The post I “chastized” disclosed information about Exchange Server 2007 SP1. You can make your own guess about when it will be released. For background, Longhorn Server and Office Communications Server are both labelled “Coming soon” on beta central (you can register an interest there). Exchange 2007 SP1 is going into beta in April according to the Exchange team blog. It needs to work on Longhorn and with OCS’s voice features. So Mary Jo’s belief that the final version of Exchange SP1 “is slated to ship simultaneously with Longhorn Server, which is due out before the end of this year.” seems reasonable, although how it turns out is another matter. I hate doing “roadmaps” because changes make forecasts look stupid or open me up to accusations of selling vapourware, and both are embarrassing
Here’s an expansion of Blog Smart. In his book “Up the Organization” Robert Townsend told how, at Avis in the 1960’s they made people accessible to the press without going through a PR department. The people were given 3 rules.
- Be honest. If you don’t know, say so. If you know but won’t tell, say so.
- Pretend your ablest competitor is listening. If he already knows your latest marketing plan, you use the call to announce it; if not shut up. (This mind-set also prevents knocking the competition, which is always bad for everybody).
- Don’t forecast earnings. If asked why not, tell them we don’t do in public anything we can’t do consistently well (and believe me, nobody can forecast earnings consistently well).
I’d say “don’t forecast ANYTHING outside your direct control”
In a different post, Mary Jo asked “So what happened to the whole idea that Microsoft might do away with Service Packs all together, starting with Exchange 2007, and replace them with regular hotfix rollups?” I guess Exchange 2007-SP1 could be called “R2” instead.
I was asked about Vista Service packs recently. With fixes going out via Microsoft update there’s less need for service packs as vehicle for fixes. If you check our list of ‘what shipped when‘ you’ll see we Shipped NT4 on 29 July 1996, and SP4 on 25 October 1998 – 27 months later. XP Service pack has been out longer than that is still current. It would be stupid to claim any piece of software was perfect (or even unbreakable), but newer software is built with better tools and gets more testing than was the case in the 1990’s – I believe we had more beta testers for Vista than customers for NT 3.1, 3.5 and 3.51 combined; the result bugs were found and fixed in Vistas beta stages which would taken one or two service packs to fix in NT4.

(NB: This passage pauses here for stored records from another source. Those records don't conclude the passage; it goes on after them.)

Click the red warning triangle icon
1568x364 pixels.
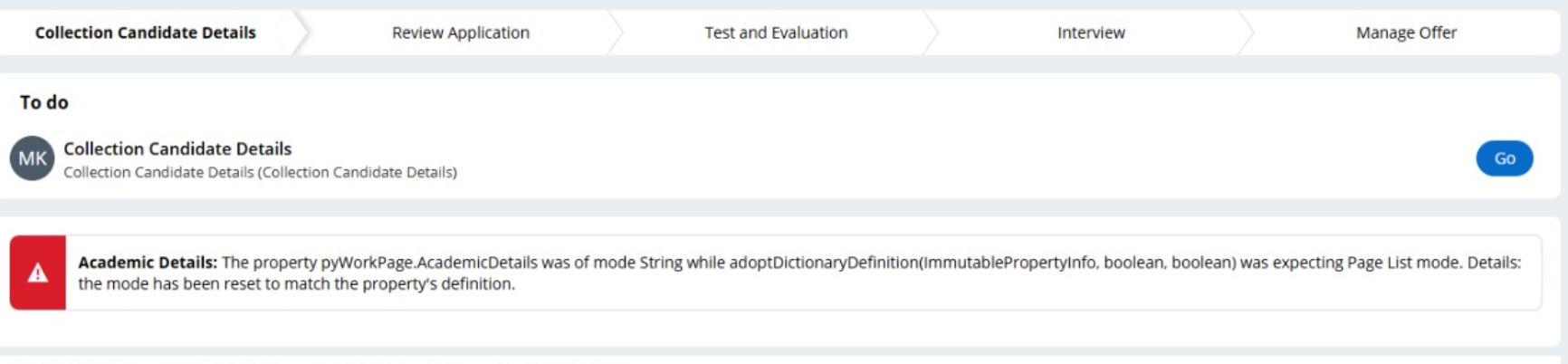[x=38, y=273]
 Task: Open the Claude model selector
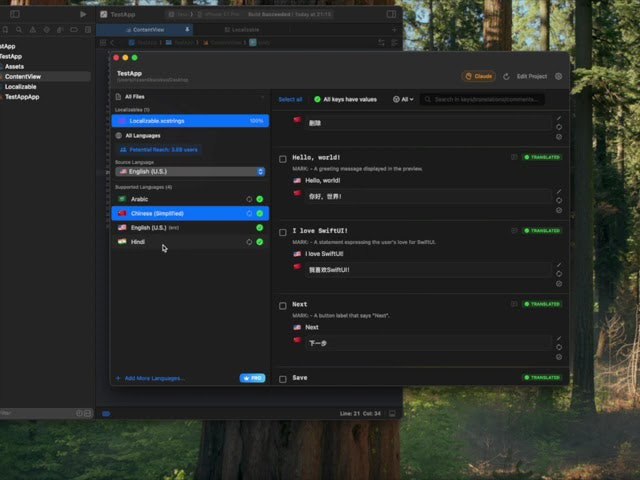(478, 76)

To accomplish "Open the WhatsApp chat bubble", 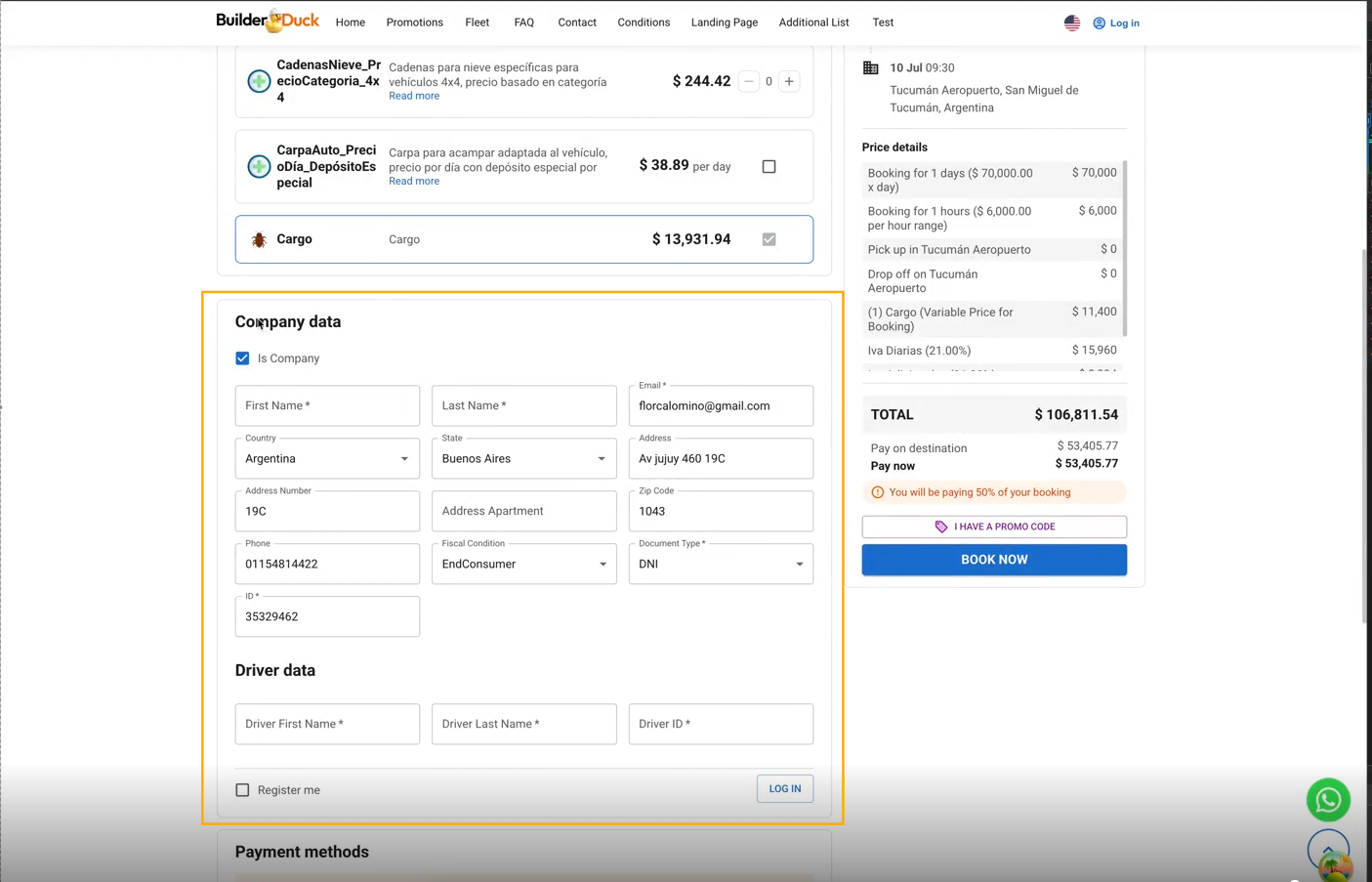I will pyautogui.click(x=1327, y=800).
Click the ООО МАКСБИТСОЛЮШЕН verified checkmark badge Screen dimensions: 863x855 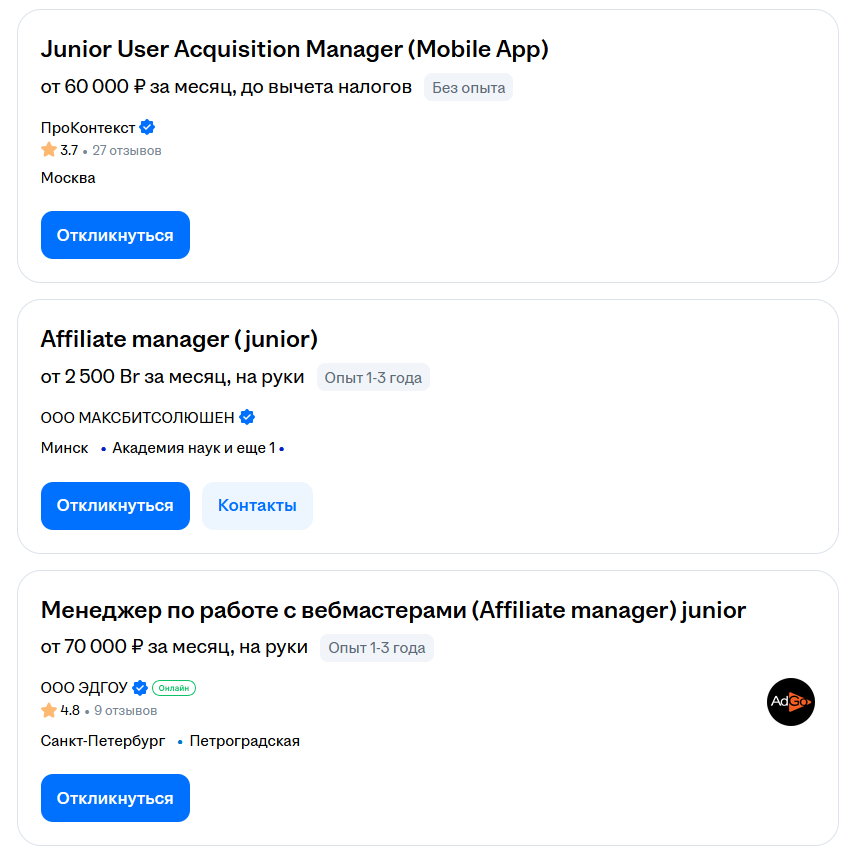click(247, 417)
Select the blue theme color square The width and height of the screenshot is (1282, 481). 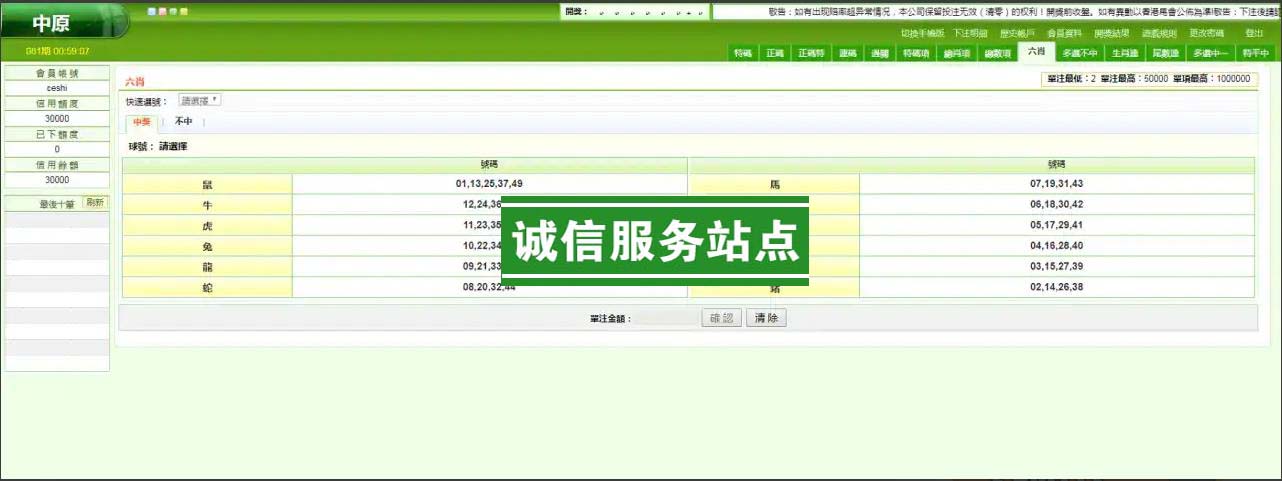[151, 12]
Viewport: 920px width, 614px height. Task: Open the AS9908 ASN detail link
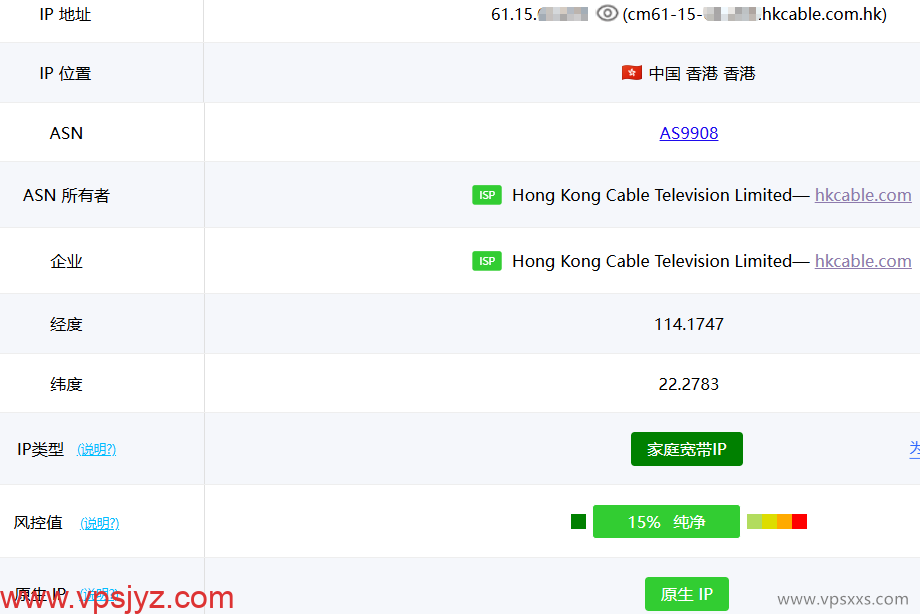688,132
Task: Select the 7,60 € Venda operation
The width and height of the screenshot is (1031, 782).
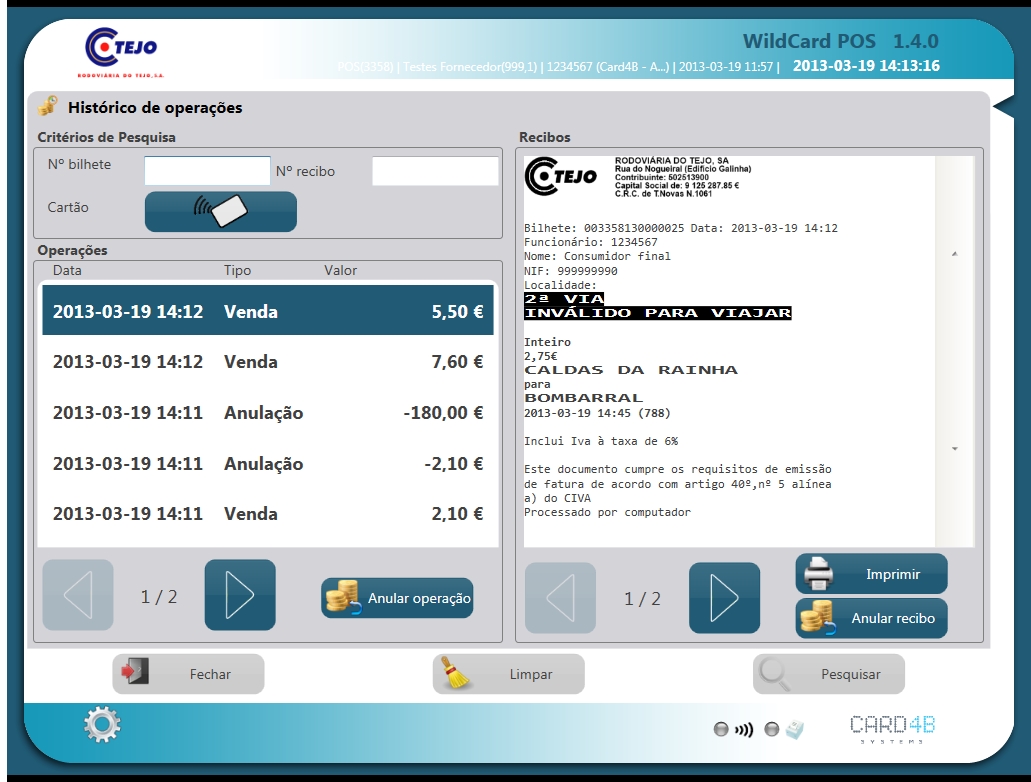Action: pyautogui.click(x=267, y=362)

Mary Jo took issue with Eileen’s contention that “before the end of the year” is “quite a while” she says “I know I sound like a broken record. But business users with whom I speak tell me that they want and need to know when service packs (especially SP1s) are slated to ship. Many still won’t deploy a new product until SP1 is available”. To me “wait for SP1” is a way of thinking that belongs to the 1990s. Sometimes it’s a way saying you are not a laggard , just prudent. In 6 years in Microsoft Consulting I met IT departments whose agility was a business enabler or a strategic asset. And I met others so risk averse they would do nothing before their competitors. The latter think they are prudent and their departments are well run; what I saw was often people too busy fire fighting to understand what was coming next. When I first came across our Infrastructure optimization model , this stuck a chord. Those who are at the “dynamic” end of the spectrum don’t always deploy new technology, but they can, they’re the ones who tell me that forthcoming feature X will make the product compelling for their business. Those at the “Basic” end of the spectrum find all changes harder, they’re the ones who just wait for SP1 without knowing what’s in it. And Mary Jo is right, there are lots of them.